Several of our alumni returned to campus last fall to share their career decisions and experiences with our current students. These discussions illuminated the wide variety of opportunities available to graduates of our program. Many thanks to Gautam Agarwal, Natalia Bilenko, Linh Dang, Courtney Gallen, Aubrey Gilbert, Sarah Hillenbrand, Chung-Hay Luk, Helene Moorman, Beth Mormino, and Ariel Rokem for taking time to inform and mentor our current students, and congratulations on your many impressive accomplishments!
Last year, the HWNI Executive Committee voted to make GRE scores optional for applicants to our PhD program. Our current graduate students and alumni, especially Sara Popham and Christine Liu, were an important part of this policy change. One of the major factors in this decision was our concern that requiring GRE scores was harming our efforts to encourage diversity in our program, both by producing biased scores and imposing a financial burden on some applicants.
We have been delighted to welcome our outstanding first-year class of 2019: Adrian Alejandro, Giovanni Anthony, Karina Bistrong, Julian Dishart, Yanabah Jaques, Leana King, Emily Meschke, Nate Munet, Lucia Rodriguez, Brooke Staveland, Kaeli Vandemark, and Jacob Ziontz.

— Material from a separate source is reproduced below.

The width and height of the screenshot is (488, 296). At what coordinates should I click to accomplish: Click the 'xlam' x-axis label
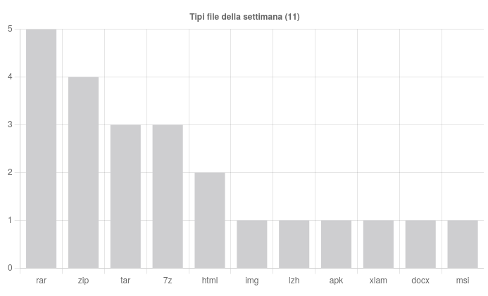click(378, 281)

These students have already proven to be active and enthusiastic members of our community. Diversity can be conceived of in many different ways, but by practically any measure, our first-year class represents a tremendous success in our community’s recruitment, outreach, and inclusivity activities. These efforts have resulted in substantial increases in our total applicant pool and in the percentage of underrepresented minority students in this pool over the past several years.

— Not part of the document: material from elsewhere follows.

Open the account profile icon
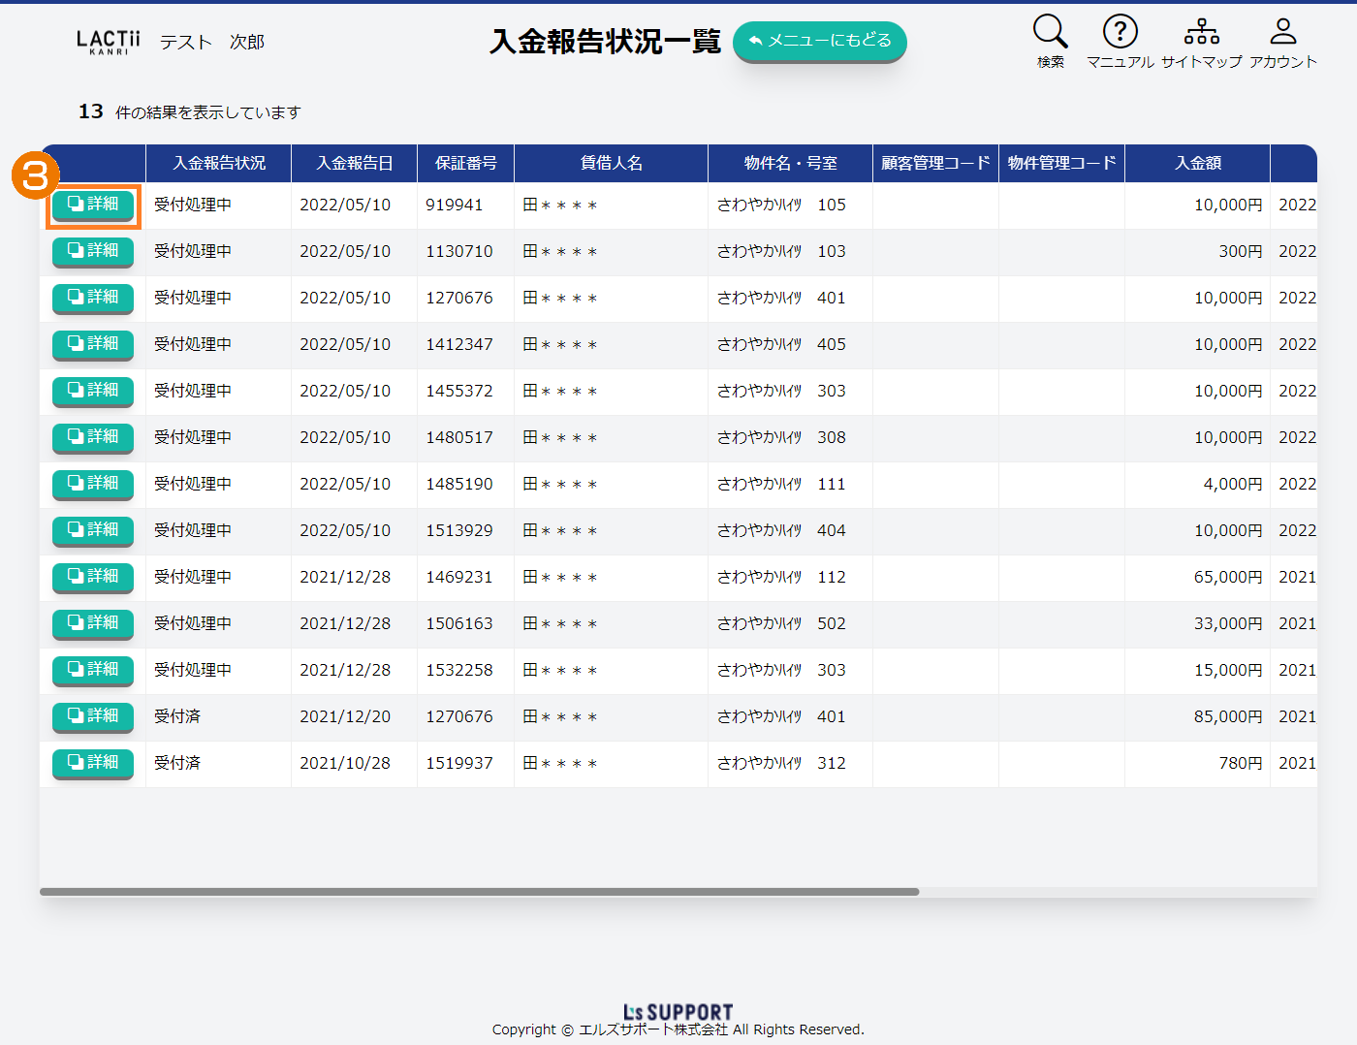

Our Neuroscience PhD program continues to be highly successful in recruiting, training, educating, and graduating the top neuroscientists in our field. More detailed information is available in our profiles of current students and alumni, and you can see a selection of their publications here. It is my honor to be part of this community, and I am thrilled to continue another year in my role as Program Director!